The speakers pointed out that, under the current system, women are often charged higher premiums than men.
“A 22-year-old woman can be charged one-and-a-half times the premium of a 22-year-old man just for being a woman,” Shaheen said. “The insurance companies should be ashamed.”
Several speakers drew attention to the fact that women are often denied coverage due to narrow definitions of pre-existing conditions.
“(A pre-existing condition) could mean that you had a baby with a C-section or it could mean, in some companies, that you’re a victim of domestic violence,” Mikulski said.
Hagan shared the story of a constituent diagnosed with breast cancer who remained in an abusive relationship with her husband because she feared that her pre-existing condition would preclude her from buying individual health insurance.
The speakers expressed outrage over remarks by Sen. Jon Kyl, R-Ariz., last week, who argued at a Senate Finance Committee meeting that insurers should not be required to pay for maternity care.
“I don’t need maternity care,” Kyl said. “So requiring that on my insurance policy is something that I don’t need and will make the policy more expensive.”
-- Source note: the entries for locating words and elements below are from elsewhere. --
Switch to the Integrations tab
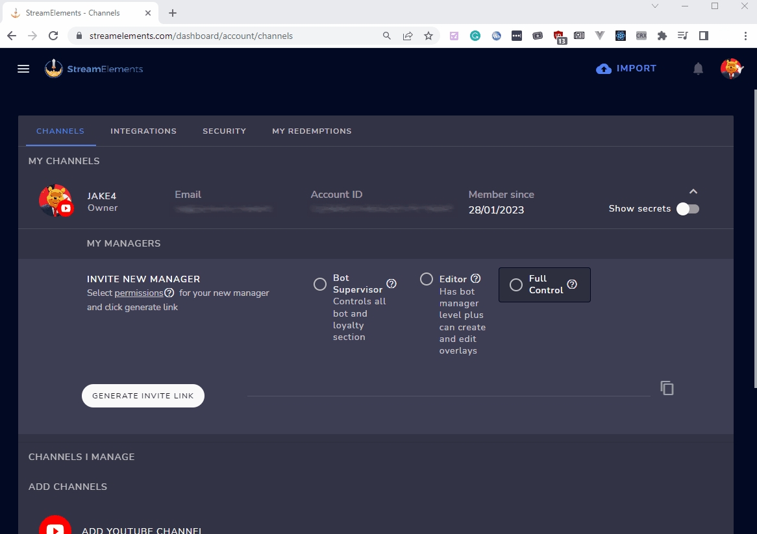The height and width of the screenshot is (534, 757). (143, 131)
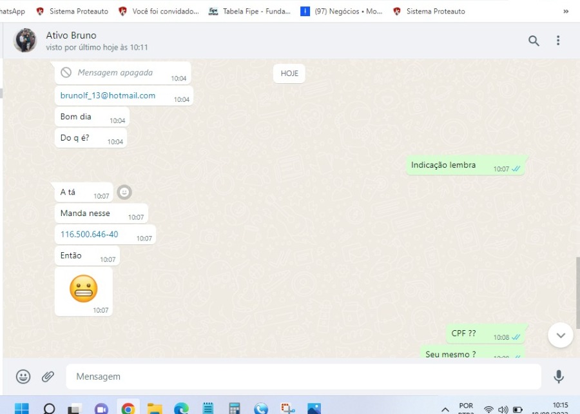Click the 116.500.646-40 number link
The width and height of the screenshot is (580, 414).
pyautogui.click(x=89, y=234)
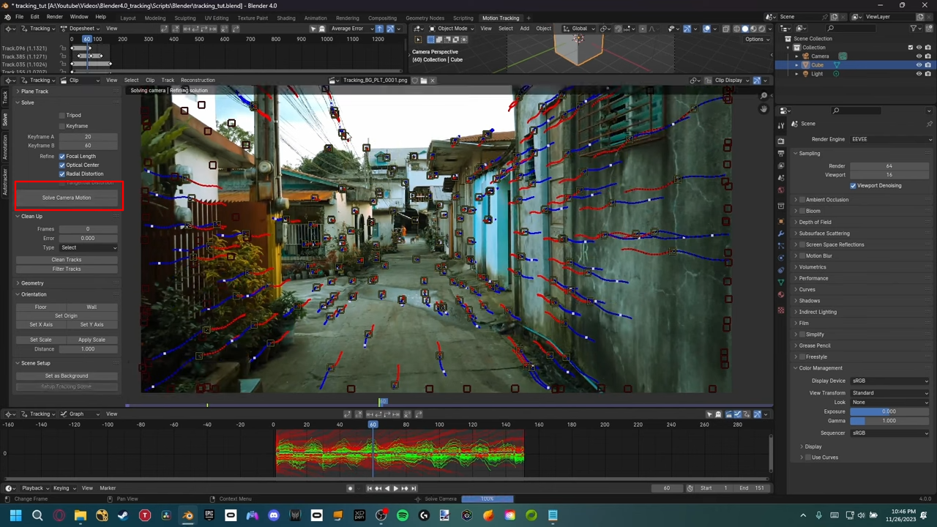
Task: Launch Blender from the taskbar icon
Action: click(188, 515)
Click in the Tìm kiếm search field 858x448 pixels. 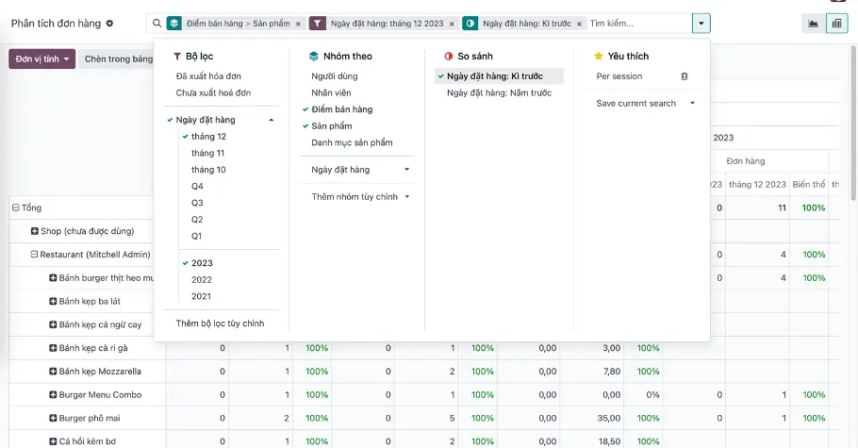coord(636,24)
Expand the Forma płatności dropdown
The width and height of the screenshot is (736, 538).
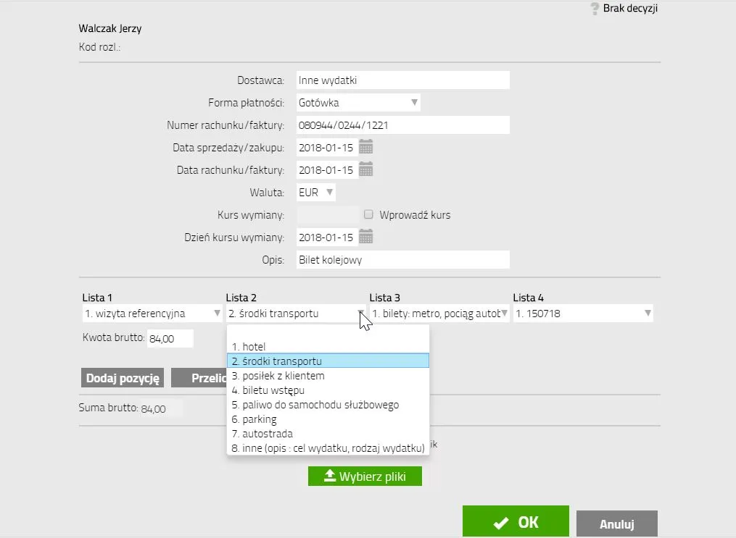[358, 103]
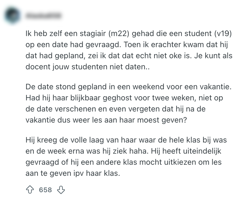Click the paragraph starting "Ik heb zelf"
This screenshot has height=198, width=239.
click(128, 52)
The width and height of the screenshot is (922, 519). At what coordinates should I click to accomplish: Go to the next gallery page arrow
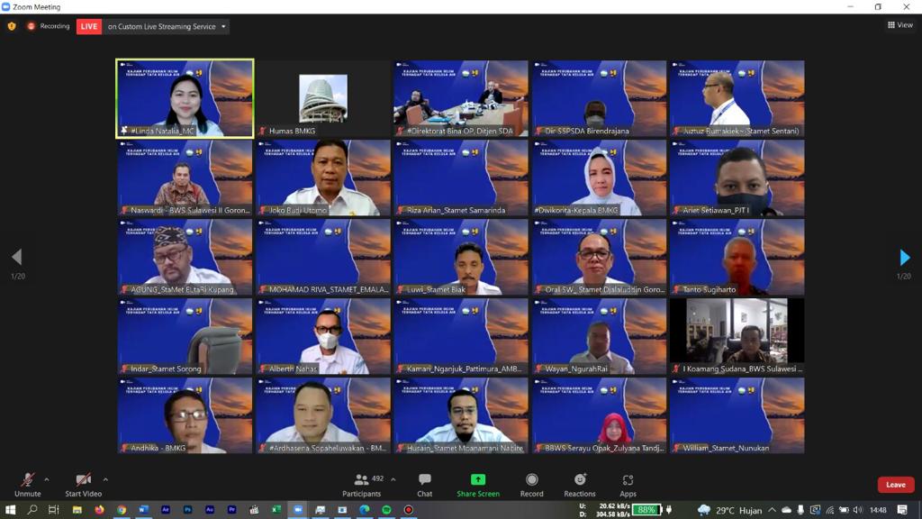click(905, 257)
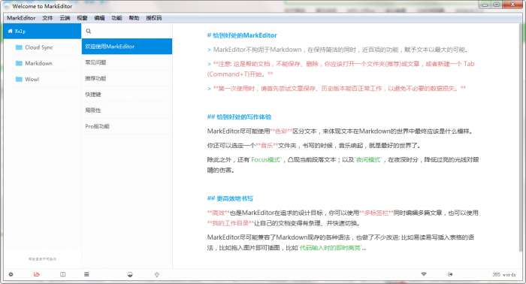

“My rebuttal to the man who said ‘I don’t need to pay for reproductive health care’ is: you don’t get pregnant by yourself,” Mikulski said. “Men are a part of the reproductive process.”
In a question-and-answer session after the event, Mikulski also said she would prefer a health care bill that includes a public option, but expressed openness toward other proposals.
“If there is a good idea that will get the necessary votes on a bipartisan basis I will consider it on the basis of merit for coverage as well as cost,” Mikulski said.
The public option would add a government-funded alternative to the private insurance market. The proposal has been criticized by many Republicans and some moderate Democrats, and may be dropped from the final reform bill.
Mikulski rejected the idea of health insurance co-ops, which has been suggested by some moderate Democrats. This model would allow individual consumers to form groups and buy health insurance collectively at reduced rates.
“I think co-ops have served the nation well when you sell commodities, so I could understand why there are senators from agricultural states who like co-ops,” Mikulski said. “But health care is not like selling soy beans.”